Wednesday, November 4, 2009

Clean Air Fermenting




Our first attempt at fermenting our own sauerkraut did not go well. We were living in a 700 square foot apartment that was basically just one big room. Now, I really, really love sauerkraut, but after about three weeks of waking up to that smell, we gave up. It had permeated every inch of our living space. You could smell it over the Dr. Bronner's peppermint soap while taking a shower. We began to feel that we had taken on the odor ourselves without being able to tell. It was a problem. The entire bucketful was tossed in the compost and we welcomed the defeat.

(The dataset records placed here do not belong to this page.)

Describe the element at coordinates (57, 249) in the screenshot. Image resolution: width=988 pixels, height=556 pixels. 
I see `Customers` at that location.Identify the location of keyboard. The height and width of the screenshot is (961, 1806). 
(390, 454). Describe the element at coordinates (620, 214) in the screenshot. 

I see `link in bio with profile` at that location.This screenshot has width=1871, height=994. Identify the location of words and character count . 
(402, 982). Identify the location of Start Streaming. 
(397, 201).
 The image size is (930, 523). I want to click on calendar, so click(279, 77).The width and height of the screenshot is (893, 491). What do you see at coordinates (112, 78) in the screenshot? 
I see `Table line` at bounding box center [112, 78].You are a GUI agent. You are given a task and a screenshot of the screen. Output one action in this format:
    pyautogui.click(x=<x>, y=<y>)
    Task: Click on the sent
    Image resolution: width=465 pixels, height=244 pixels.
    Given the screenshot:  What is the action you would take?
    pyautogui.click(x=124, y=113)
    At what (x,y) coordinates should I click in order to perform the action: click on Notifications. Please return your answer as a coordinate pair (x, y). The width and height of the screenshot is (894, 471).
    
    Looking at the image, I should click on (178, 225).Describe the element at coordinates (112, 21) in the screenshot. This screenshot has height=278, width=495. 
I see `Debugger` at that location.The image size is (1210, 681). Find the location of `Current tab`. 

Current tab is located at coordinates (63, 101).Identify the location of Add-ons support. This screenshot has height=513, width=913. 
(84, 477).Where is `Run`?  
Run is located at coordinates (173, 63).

Now that we are mostly settled, I'm ready to give sauerkraut another try. I was fully willing to resign the bucket to the garage and wait the additional months that the cold would add to the fermentation time until I saw this. I immediately went searching for more information and found this tutorial posted on the Raw Freedom board. The photos are no longer there, but using the description and the photos here (her macadamia nut ranch dressing is amazing, by the way), Mason managed to figure out what we needed and put one together. I decided to go with 1/2 gallon wide mouth jars instead of the gallon size of the original. This means that I'll be able to put it straight into the fridge when it's ready. Our total cost to make 6 half gallon fermenting jars was just under $17.

The cabbage has been in the jar now for a few days without a hint of sauerkraut in the air. I'm not convinced that it will work as quickly as the original site says, but it seems to be a more convenient system either way. Mas is working on a tutorial with photos for anyone who can't quite decipher the one we referenced. I'll post an update when we have our first taste test.